Wednesday, December 7, 2016

Russia’s Insistence on Being Legal Successor of USSR has Blocked Progress to Democracy, Yershov Says



Paul Goble

            Staunton, December 7 – As the anniversary of the dissolution of the Soviet Union approaches, many people are speculating on why the Baltic countries and Eastern Europe on the one hand have made significant strides toward becoming part of the West with its democratic norms when Russia has not.

            The most typical explanations include the view that the former viewed the events of 1989 and 1991 as national victories and were thus more ready to exclude from power formally or informally than was Russia many of whose residents viewed those years as defeats and found themselves living under the rule of people who sprang from the CPSU and KGB.

            But in a speech last week now been posted on the Rufabula portal, Russian blogger Yegor Yershov points to what he suggests is an underlying problem for Russia that might have been avoided and that still can be addressed in some way: Moscow’s insistence that the Russian Federation was and remains the legal successor to the USSR.

            Yershov made that argument at a December 3 conference in Podolsk on “The White Movement in the Discourses of the Authorities and the Opposition” (rufabula.com/articles/2016/12/07/identities-war).

            “Hardly anyone will deny that the Baltic and East European coungtries have been able to overcome the communist past, complete the democratic transit and become part of the Western world if at its margins, but that the Russian Federation has not been able” to achieve these things, the blogger says.

            “Moreover,” he continues, “during all the time of the existence of the Russian federation, the situation inside the country has slowly but truly changed toward re-Sovietization, which has become expecially marked after the Ukrainian events.” It is time to ask “why did this happen?” and try to find an answer.

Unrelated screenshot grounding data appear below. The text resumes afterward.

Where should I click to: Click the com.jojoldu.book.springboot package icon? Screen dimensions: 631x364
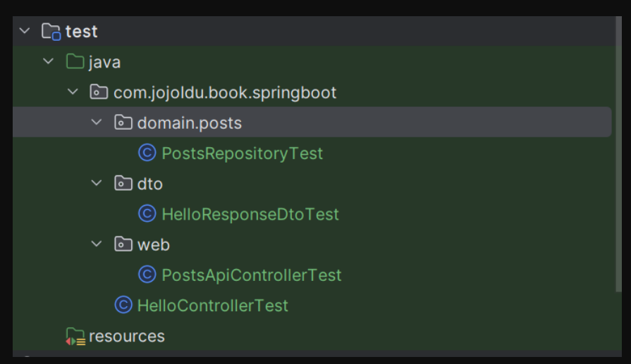pyautogui.click(x=99, y=92)
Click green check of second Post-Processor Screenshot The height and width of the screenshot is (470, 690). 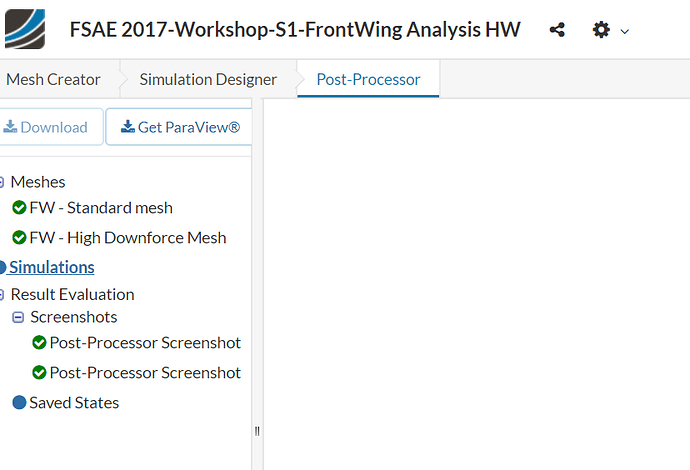39,372
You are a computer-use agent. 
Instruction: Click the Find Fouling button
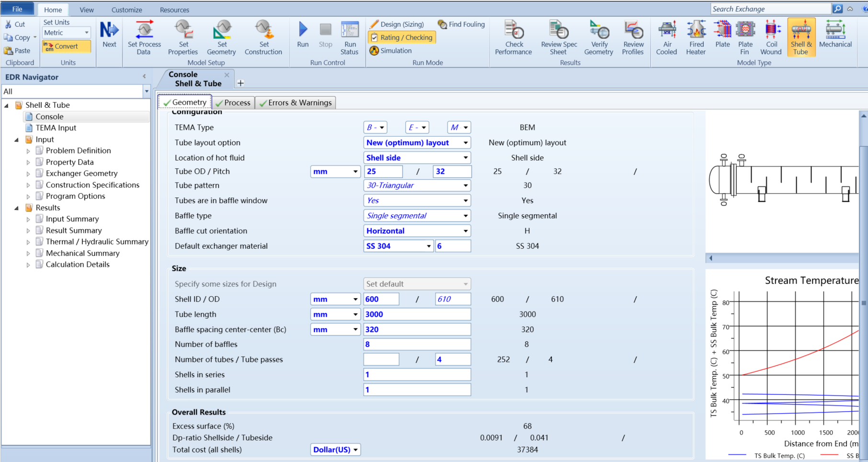click(x=462, y=24)
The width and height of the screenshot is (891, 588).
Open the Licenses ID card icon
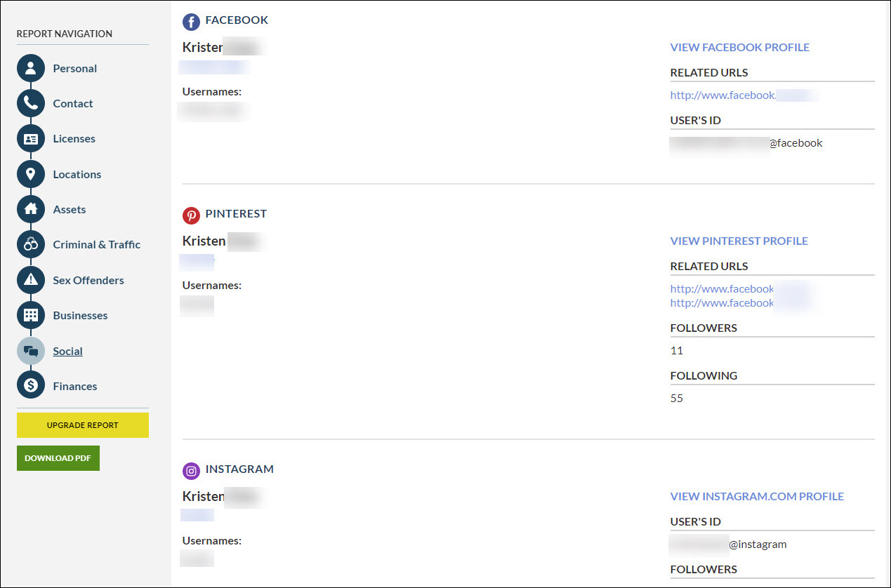(31, 139)
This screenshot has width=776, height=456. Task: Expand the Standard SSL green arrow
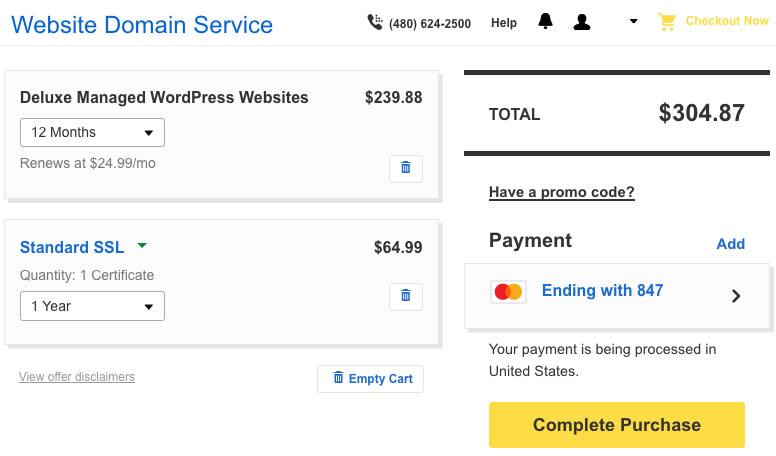142,246
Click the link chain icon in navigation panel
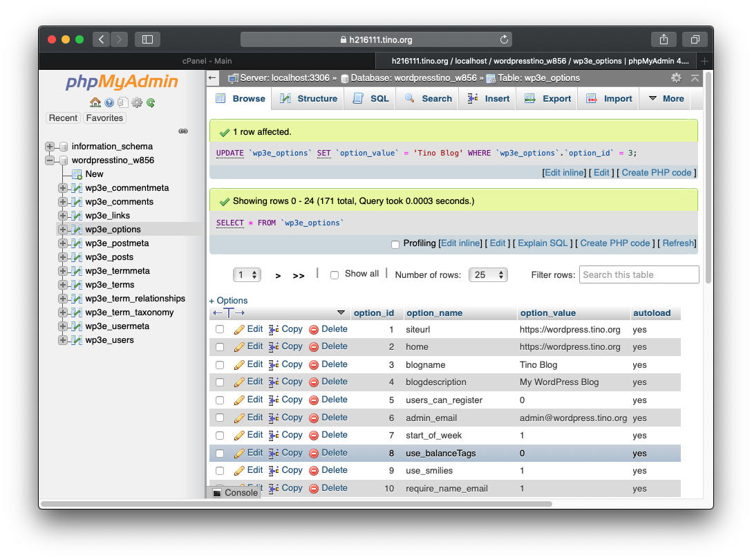The width and height of the screenshot is (752, 560). pyautogui.click(x=183, y=131)
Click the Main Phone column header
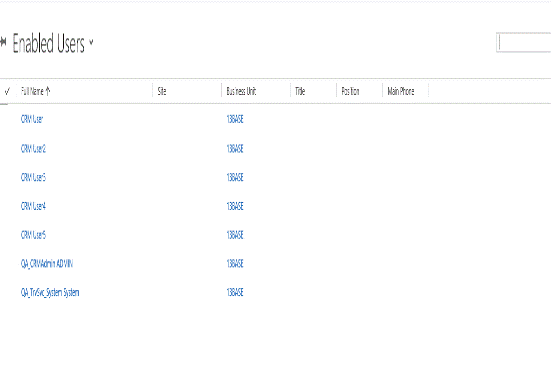 [401, 91]
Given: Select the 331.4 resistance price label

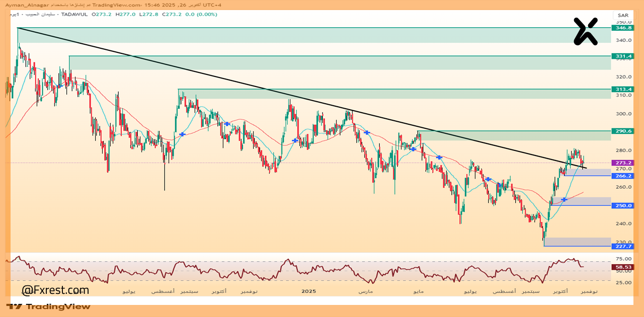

            The reasons that this has happened, Yershov says, have their roots in “the fatal errors which were committed after August 1991, the chief among them was even not the lack of lustration and restitution but the proclamation of the Russian Federation as the legal successor of the USSR.”

            That is because this not only had legal implications but even more because it had consequences for the identities of Russians and hence about their views of the future.  It meant that Russians, unlike others, could still say “we are Soviets” and that in rejecting communism, the post-Soviet Russian leaders didn’t “consider it necessary to dismantle the Soviet identity.”

            It must be remembered, Yershov says, that “the bearer of a Soviet identity hardly was required to be attached to Marxism-Leninism.” In fact, such individuals could consider Bolshevism “evil.” But the Soviet Union for them remained theirs, its victory and its defeats theirs as well.

            “If the bearer of Soviet identity considers himself an anti-communist, he de facto the right to anti-communism only for Russians and for those peoples who in any case cannot seriously threaten the Soviet world and are not subject from his point of  view to certain inclusion in the Soviet world.”

            But such identification has domestic consequences as well: it means that its bearers cannot accept the idea tha the Soviet system needed to be destroyed. At most, such people believe it needed only to be “reformed.”  That of course makes further moves away from the Soviet past ever more difficult for Russians rather than for others.

            Yershov devotes the remainder of his article to a discussion of the failure of alternative identities – regional, tsarist, or, at least so far, the White Russian movement – and argues that only by an identity like the one pushed by the last of these and its commitment to a Constituent Assembly with no preconditions about its outcome.

            Only by having such an open approach can Russia hope to escape not only from the Soviet past but also from the consequences of having mistakenly claimed to be the legal successor of the USSR, he concludes.